GOAL OF THE EXERCISE
Please determine the number of lines in the material below that contain the word "document", and state it alone.

TASK INPUTS
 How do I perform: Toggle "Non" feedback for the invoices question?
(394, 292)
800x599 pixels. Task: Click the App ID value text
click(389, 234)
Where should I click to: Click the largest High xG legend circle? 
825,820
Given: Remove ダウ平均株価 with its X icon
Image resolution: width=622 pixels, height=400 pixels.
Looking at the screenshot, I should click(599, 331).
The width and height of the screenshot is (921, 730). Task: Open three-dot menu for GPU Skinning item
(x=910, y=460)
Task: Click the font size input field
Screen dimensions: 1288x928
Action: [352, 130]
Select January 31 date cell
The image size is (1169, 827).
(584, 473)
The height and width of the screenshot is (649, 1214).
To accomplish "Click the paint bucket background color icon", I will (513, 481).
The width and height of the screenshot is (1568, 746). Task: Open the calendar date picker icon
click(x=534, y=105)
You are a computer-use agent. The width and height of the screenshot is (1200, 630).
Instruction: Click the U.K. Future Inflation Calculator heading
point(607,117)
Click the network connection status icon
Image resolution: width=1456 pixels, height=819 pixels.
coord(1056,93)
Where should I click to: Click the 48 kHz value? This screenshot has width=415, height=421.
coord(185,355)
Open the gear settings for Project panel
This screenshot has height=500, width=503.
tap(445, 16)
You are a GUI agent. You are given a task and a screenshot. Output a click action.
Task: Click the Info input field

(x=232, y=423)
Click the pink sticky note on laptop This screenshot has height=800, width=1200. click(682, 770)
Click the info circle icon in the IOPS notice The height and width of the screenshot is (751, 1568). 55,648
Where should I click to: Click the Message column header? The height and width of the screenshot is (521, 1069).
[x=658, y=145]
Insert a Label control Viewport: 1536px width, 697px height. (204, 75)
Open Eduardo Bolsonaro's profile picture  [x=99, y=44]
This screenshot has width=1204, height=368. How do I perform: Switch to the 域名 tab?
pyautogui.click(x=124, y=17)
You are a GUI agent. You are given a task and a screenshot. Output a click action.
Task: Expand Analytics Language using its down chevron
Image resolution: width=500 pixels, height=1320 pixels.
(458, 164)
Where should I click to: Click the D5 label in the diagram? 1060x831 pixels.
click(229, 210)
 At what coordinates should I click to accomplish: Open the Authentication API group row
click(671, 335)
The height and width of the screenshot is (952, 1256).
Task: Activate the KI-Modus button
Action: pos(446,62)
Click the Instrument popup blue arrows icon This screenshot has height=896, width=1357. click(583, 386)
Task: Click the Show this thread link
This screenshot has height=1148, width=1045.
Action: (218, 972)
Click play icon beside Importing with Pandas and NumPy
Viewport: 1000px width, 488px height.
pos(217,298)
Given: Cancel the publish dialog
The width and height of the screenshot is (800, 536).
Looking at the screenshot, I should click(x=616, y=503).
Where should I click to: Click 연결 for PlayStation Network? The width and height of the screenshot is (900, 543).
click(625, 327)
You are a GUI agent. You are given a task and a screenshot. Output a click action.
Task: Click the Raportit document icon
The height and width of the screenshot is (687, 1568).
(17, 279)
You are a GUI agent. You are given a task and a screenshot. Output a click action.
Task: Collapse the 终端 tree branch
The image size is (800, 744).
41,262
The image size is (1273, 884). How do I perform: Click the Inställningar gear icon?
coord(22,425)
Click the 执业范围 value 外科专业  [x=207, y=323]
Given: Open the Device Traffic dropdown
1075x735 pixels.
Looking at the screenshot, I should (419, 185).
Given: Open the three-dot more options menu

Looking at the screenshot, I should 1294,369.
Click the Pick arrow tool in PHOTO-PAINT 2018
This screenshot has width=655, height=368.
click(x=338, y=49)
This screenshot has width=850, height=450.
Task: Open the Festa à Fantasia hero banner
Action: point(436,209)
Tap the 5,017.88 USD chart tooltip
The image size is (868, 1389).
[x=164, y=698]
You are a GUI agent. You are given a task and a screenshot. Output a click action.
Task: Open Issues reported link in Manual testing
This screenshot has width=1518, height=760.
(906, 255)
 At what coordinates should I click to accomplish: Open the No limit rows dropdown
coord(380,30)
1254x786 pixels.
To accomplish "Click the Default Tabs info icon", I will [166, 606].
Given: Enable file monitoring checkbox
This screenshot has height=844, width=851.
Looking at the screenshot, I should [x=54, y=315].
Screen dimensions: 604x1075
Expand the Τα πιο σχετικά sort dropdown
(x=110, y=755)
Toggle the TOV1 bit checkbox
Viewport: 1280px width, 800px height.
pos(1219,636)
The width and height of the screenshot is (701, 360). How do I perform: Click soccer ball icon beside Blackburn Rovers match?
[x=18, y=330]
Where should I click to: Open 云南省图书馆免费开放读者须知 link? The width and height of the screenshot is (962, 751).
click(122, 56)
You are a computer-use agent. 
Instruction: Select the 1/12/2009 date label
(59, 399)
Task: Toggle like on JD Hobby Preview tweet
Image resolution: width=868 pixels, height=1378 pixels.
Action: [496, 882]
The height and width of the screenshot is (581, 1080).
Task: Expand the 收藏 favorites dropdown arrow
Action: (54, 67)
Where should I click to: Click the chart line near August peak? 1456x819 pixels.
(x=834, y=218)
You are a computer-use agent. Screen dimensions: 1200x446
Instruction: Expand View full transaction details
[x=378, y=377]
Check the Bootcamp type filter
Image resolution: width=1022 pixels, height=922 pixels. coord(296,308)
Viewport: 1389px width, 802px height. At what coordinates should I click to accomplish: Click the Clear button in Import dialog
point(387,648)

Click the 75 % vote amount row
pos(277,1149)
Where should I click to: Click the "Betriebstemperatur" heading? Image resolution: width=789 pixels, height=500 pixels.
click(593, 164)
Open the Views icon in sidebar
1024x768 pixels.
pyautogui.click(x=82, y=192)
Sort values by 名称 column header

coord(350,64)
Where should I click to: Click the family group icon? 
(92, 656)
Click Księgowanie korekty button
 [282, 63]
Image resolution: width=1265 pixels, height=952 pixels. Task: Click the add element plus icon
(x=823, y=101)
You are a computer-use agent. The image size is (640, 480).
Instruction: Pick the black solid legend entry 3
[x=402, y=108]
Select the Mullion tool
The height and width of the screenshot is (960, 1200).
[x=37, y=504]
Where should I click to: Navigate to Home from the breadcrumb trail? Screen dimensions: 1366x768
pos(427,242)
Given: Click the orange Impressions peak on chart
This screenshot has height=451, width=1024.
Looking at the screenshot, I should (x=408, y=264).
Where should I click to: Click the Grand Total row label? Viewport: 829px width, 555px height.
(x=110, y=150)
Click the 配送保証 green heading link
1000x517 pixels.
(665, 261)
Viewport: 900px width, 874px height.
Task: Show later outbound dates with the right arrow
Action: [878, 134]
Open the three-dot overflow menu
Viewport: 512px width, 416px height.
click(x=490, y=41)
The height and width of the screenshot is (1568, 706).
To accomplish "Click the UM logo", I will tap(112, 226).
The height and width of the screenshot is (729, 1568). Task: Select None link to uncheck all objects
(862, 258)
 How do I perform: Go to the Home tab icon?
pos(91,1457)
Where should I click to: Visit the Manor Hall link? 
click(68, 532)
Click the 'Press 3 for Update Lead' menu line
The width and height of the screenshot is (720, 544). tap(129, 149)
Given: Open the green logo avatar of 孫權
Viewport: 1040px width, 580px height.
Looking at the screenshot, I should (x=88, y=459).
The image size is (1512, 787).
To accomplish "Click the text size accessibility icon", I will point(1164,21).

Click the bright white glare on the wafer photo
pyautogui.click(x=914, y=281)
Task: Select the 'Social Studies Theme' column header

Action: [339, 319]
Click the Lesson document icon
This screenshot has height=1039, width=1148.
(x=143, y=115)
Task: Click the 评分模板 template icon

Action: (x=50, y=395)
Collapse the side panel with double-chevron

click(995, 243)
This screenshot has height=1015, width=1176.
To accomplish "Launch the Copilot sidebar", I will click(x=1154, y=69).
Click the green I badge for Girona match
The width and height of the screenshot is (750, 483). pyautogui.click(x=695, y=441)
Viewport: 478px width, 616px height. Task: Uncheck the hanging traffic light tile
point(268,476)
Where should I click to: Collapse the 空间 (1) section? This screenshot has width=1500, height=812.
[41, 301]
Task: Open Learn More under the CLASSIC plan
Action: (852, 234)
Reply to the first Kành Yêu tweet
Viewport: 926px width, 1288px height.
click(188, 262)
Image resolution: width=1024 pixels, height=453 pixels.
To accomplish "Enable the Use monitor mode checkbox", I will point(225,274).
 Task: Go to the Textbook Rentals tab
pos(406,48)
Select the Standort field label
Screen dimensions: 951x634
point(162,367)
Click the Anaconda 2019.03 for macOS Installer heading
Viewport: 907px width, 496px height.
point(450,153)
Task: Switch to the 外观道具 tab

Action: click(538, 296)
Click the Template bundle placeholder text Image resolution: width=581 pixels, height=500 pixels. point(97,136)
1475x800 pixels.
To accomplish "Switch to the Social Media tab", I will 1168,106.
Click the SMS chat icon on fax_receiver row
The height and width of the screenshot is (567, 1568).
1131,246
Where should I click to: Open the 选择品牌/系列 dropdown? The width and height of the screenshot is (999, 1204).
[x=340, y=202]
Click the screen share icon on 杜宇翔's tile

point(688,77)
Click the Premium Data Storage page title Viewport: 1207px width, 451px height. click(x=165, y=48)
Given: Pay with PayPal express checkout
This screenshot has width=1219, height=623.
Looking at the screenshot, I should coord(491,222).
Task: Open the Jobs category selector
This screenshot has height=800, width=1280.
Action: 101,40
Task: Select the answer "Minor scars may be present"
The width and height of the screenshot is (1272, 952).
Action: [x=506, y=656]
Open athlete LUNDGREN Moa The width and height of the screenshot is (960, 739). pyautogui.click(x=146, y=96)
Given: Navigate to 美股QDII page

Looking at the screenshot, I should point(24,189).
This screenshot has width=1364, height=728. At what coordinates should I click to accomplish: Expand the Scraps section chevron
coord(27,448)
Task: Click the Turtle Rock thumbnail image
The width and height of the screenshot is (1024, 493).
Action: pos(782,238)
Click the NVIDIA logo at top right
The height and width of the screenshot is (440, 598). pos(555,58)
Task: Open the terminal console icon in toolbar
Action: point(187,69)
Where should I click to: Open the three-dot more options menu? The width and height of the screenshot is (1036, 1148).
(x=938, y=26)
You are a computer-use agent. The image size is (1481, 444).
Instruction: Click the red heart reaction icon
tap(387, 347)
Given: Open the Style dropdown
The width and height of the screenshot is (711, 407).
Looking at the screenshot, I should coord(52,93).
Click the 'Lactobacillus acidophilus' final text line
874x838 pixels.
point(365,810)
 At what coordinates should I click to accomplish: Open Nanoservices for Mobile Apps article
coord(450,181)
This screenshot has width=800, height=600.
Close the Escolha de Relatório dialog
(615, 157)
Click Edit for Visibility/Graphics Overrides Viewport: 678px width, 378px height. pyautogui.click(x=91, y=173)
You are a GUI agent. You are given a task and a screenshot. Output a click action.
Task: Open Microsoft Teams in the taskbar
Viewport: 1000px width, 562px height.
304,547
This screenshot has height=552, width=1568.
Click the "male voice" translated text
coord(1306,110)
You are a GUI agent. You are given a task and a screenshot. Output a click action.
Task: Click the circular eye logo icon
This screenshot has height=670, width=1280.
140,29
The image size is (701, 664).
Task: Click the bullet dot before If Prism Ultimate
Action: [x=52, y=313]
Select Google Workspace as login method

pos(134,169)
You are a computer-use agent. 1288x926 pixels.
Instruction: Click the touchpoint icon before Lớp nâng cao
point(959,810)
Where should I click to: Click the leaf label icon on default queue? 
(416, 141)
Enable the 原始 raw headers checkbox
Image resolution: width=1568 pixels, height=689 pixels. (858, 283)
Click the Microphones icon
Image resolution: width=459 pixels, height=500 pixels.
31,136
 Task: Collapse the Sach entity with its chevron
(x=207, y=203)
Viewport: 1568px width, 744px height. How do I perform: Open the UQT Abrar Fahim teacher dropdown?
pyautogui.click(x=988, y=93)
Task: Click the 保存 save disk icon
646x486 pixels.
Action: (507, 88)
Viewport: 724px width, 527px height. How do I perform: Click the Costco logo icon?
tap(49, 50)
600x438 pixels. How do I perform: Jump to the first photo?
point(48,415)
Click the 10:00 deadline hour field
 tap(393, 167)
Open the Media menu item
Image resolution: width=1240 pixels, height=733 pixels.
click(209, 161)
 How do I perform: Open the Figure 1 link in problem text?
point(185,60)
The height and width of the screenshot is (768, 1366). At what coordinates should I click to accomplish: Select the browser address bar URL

EXPECTED OUTPUT
2